Danke, dass Ihr auf das Thema Rechtsstaatlichkeit in der letzten Folge eingegangen seid. Das Zitat von Katarina Barley, das Ihr erwähnt, konnte ich nicht wiederfinden, aber es spiegelt nur einen Teil der Wirklichkeit ab.

In der Tat hatte die deutsche Ratspräsidentschaft Ende September einen Kompromiss vorgeschlagen, der Rechtsstaatsbrüche nur im Zusammenhang mit Ausgaben aus EU-Mitteln ahnden würde. Laut Politico: "breaches of the principles of the rule of law in a Member State affect in a sufficiently direct way the sound financial management of the EU budget or the protection of the financial interests of the Union.”

Das ist offenkundig auf Widerstand aus dem Parlament gestoßen.
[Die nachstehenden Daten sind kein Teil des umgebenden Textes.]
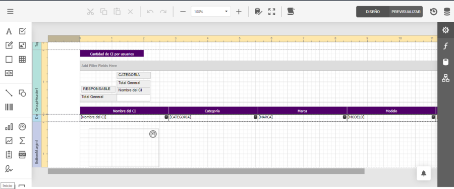The height and width of the screenshot is (189, 454).
Task: Select the Check Box control tool
Action: pyautogui.click(x=22, y=31)
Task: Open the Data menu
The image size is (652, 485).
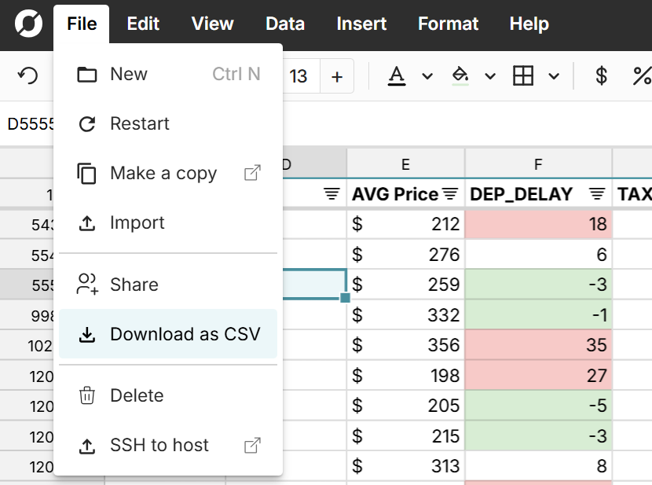Action: pos(284,24)
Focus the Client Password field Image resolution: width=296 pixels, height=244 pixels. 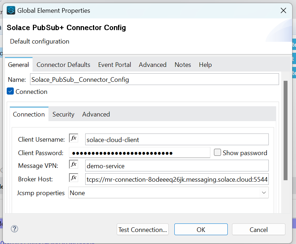(x=140, y=153)
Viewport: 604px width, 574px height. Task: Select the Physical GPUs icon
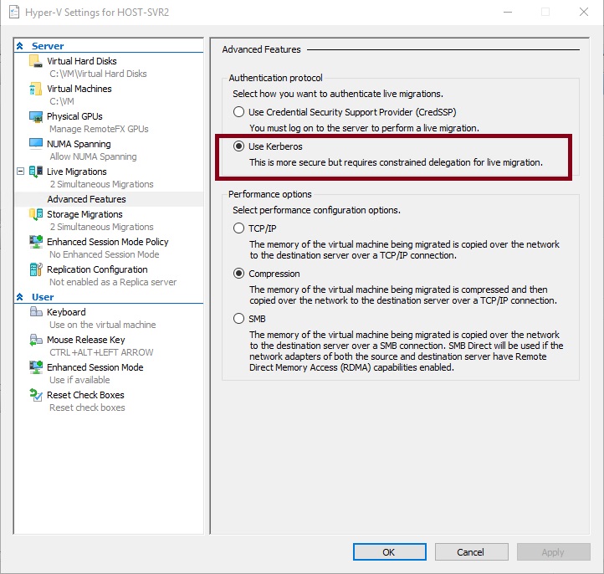coord(35,116)

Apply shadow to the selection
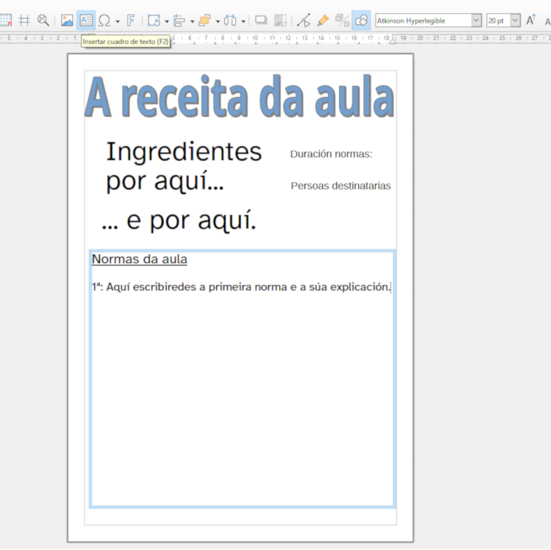260,20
Am Ende haben sie sich darauf geeinigt, dass die Formulierung zur Verbindung mit den EU-Mitteln bleibt aber auch explizit die Unabhängigkeit der Justiz genannt wird:

Das scheint auch schlüssig: Wo die Unabhängigkeit der Justiz nicht gewährleistet ist, kann auch nicht sichergestellt werden, dass Gelder rechtsmäßig ausgegeben wird.

Abschwächung gab es aber auch an anderen Stellen. Ursprünglich hatte die Kommission beispielsweise vorgeschlagen, dass Sanktionen durch umgekehrte qualifizierte Mehrheit angenommen werden. Mit anderen Worten: Sanktionen sind angenommen, wenn nicht eine qualifizierte Mehrheit der Mitgliedstaaten (14 Mitgliedstaaten, die 65% der Bevölkerung in sich versammeln) dagegen ist. Am Ende ist rausgekommen, dass eine qualifizierte Mehrheit die Sanktionen annehmen muss. Aber das ist immer noch besser als die aktuelle Einstimmigkeit bei dem Artikel-7 Verfahren.
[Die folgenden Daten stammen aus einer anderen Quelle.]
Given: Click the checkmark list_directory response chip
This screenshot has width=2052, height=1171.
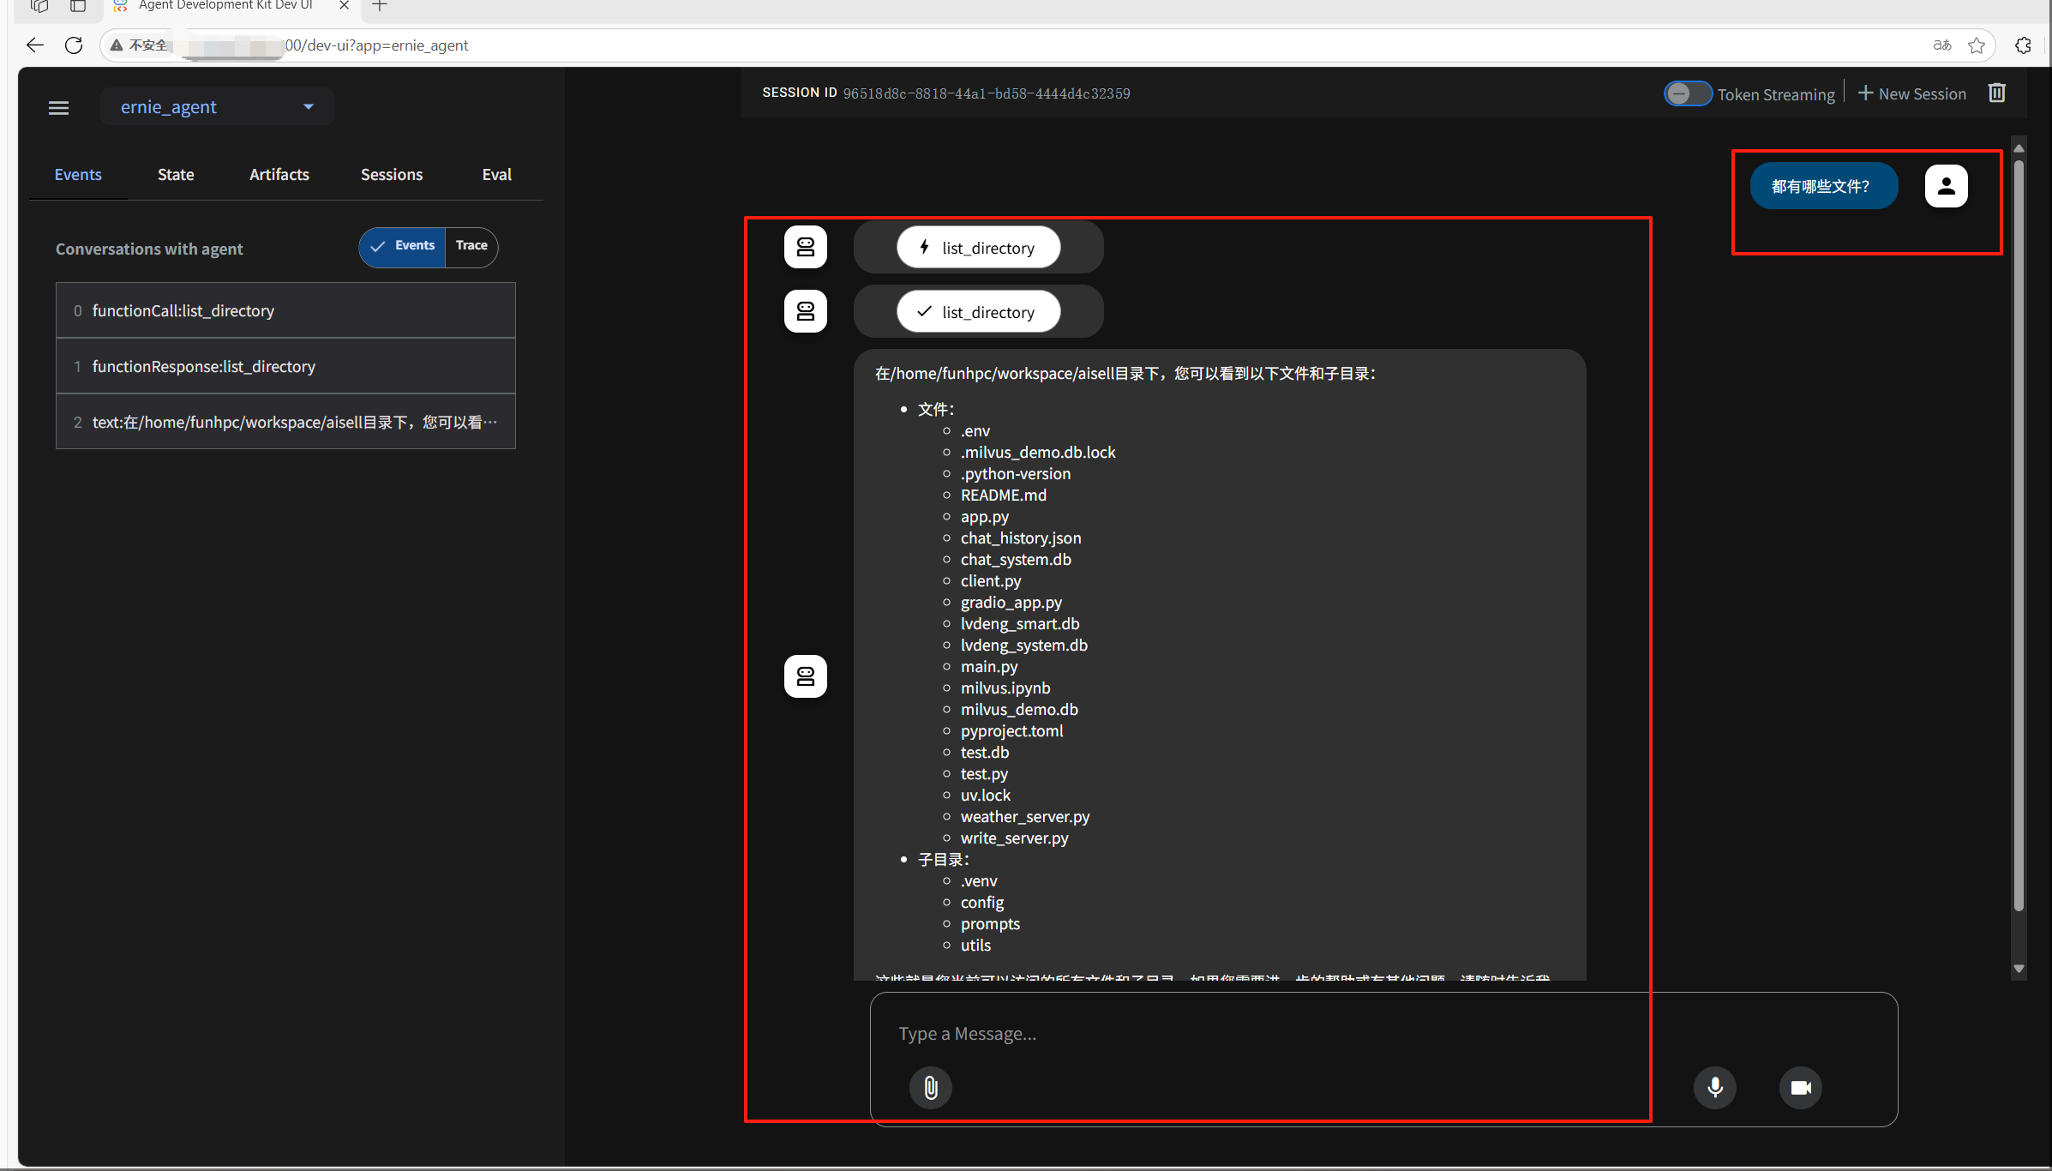Looking at the screenshot, I should pyautogui.click(x=978, y=311).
Ich bezweifle allerdings, dass der aktuelle Kompromiss alleine reicht, um auch sicherzustellen, dass Grundrechte wie das Recht auf Asyl oder die Nicht-Diskriminierung von (sexuellen) Minderheiten gewährleistet ist. In der erster Linie geht es darum, ein funktionierendes demokratisches Institutionengefüge sicherzustellen. Die Kommission wird aber nicht in der Lage sein, eine nicht-Einhaltung des Asylrechts zu sanktionieren. Höchstens den Mangel an rechtlichen Mitteln, um dagegen vorzugehen. Daher war ich ein bisschen über Eure Definition verwundert, dass die Rechtsstaatlichkeit automatisch die Einhaltung der Grundrechte impliziert. Auf jeden Fall wäre es ein wichtiger erster Schritt, wenn dieser Sanktionsmechanismus eingeführt wird, um den Druck auf Polen und Ungarn zu erhöhen.
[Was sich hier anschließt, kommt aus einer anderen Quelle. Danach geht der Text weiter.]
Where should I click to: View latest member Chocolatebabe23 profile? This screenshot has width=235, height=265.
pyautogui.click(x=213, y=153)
Zur Frage, wieso die Rechtsstaatlichkeit an das Budget geknüpft wird, wird im DLF-Podcast ([Deutschlandfunk - Der Tag - Deutschlandfunk] Wieso der EU-Haushalt blockiert ist; am Anfang, ca. ab 1:26 min.) darauf verwiesen, dass ein Bezug zum Haushalt (bzw. dessen Gefährdung) dargestellt werden muss, weil das Rechtsstaatlichkeit-Prinzip ja mit dem Haushalt verabschiedet werden soll. Ohne den direkten Bezug würde es wohl vom EUGH in Luxemburg gekippt werden.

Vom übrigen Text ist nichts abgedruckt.